- GIANLUCA’S RECIPE CORNER -
March 2026
SPAGHETTI ALLA PUTTANESCA
This spicy pasta dish translates to "in the style of a slut" (puttana in Italian), believed to be named for the ease of preparation and the strong aromatics. No matter its origins, it's a quick and delicious meal any night of the week.
SPAGHETTI ALLA PUTTANESCA
Serves 4 people
Ingredients:
1 bag spaghetti (we like Pasta Mancini)
1 garlic clove, chopped
3 oz. extra virgin olive oil
1 oz. anchovy fillets
1 oz. capers in brine
3 oz. pitted leccino or taggiasca olives
1/2 tsp chopped Calabrian peppers
1/2 tsp Sicilian oregano
1 16-oz. jar Sugo al Pomodoro (or tomato sauce)

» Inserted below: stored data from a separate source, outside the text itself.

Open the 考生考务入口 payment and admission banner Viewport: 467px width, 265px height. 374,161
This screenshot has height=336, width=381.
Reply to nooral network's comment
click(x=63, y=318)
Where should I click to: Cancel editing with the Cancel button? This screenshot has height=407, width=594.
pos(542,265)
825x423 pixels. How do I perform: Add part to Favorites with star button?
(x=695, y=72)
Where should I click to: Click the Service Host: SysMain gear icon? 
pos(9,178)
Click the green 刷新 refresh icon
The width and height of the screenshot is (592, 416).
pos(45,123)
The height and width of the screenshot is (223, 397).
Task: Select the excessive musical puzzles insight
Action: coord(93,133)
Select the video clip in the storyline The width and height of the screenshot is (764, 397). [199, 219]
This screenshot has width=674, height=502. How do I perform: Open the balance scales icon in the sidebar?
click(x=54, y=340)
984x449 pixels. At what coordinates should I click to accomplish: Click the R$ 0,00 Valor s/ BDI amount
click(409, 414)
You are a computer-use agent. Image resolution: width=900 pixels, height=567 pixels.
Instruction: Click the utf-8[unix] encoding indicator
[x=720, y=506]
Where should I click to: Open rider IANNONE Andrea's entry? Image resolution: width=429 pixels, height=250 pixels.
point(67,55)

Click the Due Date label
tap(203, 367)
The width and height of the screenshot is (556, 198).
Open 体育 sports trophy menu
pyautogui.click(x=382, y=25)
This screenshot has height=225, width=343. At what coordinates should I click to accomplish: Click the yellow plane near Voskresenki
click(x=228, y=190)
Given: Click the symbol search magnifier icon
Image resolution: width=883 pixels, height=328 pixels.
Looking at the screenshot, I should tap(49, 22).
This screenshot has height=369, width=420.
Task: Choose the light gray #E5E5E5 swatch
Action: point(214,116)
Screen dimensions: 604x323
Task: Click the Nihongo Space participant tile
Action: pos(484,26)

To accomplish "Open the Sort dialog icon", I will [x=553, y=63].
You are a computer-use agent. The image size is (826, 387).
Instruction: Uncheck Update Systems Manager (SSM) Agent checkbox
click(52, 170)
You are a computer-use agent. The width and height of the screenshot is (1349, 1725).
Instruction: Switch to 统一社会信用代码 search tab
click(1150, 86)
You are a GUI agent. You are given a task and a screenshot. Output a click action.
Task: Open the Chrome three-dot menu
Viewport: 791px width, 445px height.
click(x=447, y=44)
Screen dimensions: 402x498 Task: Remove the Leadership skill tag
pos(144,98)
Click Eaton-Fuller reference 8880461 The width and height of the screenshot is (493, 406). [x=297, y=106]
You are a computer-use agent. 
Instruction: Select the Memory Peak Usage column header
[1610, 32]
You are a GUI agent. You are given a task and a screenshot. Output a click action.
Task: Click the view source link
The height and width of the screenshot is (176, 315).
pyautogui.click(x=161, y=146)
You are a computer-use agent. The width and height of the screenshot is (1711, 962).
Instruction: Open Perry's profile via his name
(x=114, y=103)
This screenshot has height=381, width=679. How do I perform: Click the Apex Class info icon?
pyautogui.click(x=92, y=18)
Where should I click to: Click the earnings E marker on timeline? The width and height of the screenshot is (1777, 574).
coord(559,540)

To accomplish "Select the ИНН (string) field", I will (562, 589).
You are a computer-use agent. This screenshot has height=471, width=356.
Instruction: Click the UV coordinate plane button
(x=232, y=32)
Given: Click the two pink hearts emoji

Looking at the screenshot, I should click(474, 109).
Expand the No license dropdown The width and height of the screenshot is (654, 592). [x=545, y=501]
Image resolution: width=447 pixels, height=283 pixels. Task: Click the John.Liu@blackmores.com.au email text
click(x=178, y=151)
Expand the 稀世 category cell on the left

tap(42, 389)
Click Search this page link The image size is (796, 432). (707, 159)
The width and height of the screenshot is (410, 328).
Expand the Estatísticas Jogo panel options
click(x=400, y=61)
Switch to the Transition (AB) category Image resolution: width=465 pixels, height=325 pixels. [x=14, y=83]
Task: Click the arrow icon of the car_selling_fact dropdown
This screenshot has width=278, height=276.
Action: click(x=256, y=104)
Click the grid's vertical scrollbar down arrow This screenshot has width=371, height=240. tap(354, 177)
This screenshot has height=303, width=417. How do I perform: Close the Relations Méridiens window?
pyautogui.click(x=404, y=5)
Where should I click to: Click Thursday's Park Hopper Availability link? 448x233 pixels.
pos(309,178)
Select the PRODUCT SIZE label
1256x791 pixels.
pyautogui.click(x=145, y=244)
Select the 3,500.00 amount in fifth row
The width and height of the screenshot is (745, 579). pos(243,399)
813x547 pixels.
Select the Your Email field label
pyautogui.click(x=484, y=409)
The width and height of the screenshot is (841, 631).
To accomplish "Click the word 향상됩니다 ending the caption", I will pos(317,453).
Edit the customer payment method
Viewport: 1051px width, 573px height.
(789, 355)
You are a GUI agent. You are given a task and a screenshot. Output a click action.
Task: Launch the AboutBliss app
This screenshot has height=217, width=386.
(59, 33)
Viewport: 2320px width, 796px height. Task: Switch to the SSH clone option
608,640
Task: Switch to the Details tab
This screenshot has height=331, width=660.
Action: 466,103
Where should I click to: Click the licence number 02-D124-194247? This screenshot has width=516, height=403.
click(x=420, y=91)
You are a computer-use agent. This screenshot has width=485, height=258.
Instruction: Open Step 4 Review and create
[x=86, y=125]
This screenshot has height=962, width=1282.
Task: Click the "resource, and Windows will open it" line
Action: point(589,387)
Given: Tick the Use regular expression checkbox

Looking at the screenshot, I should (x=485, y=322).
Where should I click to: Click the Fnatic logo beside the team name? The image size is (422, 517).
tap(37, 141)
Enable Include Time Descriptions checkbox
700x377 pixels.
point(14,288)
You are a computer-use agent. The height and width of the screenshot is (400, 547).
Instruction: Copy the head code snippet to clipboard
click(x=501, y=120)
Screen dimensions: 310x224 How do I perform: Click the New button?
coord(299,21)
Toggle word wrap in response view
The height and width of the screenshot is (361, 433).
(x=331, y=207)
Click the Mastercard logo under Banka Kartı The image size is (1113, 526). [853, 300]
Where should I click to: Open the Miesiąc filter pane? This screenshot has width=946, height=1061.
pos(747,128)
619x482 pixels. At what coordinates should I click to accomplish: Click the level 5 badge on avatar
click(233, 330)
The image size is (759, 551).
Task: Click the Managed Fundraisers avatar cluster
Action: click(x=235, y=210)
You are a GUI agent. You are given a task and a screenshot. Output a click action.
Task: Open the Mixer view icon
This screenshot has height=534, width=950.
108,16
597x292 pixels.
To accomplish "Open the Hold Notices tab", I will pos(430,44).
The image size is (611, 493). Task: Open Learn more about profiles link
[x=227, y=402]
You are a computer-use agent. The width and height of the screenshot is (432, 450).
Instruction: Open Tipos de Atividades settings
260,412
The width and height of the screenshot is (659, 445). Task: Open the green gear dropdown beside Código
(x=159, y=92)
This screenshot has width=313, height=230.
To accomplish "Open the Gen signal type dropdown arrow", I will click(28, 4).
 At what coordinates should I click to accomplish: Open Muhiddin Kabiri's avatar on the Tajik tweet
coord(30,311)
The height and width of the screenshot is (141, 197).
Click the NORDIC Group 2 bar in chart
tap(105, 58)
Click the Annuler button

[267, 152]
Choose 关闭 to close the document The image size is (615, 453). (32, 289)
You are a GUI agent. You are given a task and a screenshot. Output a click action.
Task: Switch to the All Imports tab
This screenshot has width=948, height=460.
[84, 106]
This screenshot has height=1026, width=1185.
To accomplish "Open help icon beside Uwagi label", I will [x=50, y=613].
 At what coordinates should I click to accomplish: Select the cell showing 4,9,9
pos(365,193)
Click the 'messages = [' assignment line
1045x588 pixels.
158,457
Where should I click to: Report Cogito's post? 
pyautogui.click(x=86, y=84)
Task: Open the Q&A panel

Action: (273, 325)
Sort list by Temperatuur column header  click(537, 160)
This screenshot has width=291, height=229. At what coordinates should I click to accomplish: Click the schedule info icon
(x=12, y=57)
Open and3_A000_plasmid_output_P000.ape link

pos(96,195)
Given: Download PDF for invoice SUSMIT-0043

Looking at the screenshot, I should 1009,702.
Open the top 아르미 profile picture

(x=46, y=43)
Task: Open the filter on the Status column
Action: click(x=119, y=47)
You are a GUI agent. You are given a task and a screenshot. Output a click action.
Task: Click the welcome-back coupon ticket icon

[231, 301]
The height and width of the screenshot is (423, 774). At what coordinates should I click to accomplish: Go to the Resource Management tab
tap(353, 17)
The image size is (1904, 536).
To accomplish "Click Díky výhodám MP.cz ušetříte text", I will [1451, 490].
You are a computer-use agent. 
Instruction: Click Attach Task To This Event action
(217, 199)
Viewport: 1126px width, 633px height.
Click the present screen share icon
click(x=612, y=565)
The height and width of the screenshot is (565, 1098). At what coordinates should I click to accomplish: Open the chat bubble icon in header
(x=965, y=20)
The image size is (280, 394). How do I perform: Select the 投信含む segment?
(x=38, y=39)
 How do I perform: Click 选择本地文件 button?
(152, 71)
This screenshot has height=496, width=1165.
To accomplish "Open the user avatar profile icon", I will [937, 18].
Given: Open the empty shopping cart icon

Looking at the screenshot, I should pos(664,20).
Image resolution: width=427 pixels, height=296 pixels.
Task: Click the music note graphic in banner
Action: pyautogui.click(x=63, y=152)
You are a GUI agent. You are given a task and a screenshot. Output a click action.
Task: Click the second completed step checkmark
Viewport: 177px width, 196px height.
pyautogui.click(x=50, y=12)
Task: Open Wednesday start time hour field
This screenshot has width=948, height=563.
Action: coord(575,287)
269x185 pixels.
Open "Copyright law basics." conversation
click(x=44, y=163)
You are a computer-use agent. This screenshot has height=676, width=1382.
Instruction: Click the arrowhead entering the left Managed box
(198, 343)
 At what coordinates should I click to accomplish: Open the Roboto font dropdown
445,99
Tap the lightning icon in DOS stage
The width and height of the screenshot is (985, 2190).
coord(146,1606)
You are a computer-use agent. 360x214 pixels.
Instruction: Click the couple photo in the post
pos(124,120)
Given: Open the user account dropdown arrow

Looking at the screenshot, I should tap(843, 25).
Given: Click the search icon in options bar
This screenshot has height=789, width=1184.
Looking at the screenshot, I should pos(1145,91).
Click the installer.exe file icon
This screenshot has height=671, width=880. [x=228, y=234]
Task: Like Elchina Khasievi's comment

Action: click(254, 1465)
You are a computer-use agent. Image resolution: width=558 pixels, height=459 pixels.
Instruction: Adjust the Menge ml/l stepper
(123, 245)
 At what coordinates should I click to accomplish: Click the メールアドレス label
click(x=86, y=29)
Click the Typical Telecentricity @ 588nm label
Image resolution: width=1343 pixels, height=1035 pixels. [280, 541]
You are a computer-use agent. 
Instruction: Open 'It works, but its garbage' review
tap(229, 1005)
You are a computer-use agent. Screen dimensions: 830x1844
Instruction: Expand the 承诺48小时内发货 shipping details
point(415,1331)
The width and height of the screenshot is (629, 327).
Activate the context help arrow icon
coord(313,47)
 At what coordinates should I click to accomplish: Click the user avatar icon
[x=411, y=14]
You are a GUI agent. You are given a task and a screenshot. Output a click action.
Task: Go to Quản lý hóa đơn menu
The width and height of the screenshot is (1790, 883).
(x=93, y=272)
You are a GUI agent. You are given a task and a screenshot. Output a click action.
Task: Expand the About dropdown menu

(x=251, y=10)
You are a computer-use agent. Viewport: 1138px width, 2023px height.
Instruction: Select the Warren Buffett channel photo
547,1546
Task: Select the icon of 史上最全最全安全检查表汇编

4 oz. Pecorino Romano, grated
Preparation:
Bring 5 to 6 quarts of water to a boil.
In the meantime, heat half of the oil in a large saute pan over medium heat. Add garlic, anchovies, capers and olives and sautè for a couple of minutes, just until fragrant. Add oregano and Calabria pepper, stir well, then add tomato sauce and simmer for 2 to 3 minutes. Set aside.
Add spaghetti and 2 Tbsp salt to boiling water and cook for 6 to 7 minutes or until, like Italians say, “al dente”.
Using a cup or a small ramekin, set aside 4 oz. of pasta water. Drain spaghetti and transfer into the saute pan, adding half of the reserved water. Stir well and cook over low heat for a couple of minutes.
Remove the pan from the heat, add remaining pasta water, the rest of the olive oil, and the pecorino Romano. Stir well to get a nice and creamy sauce.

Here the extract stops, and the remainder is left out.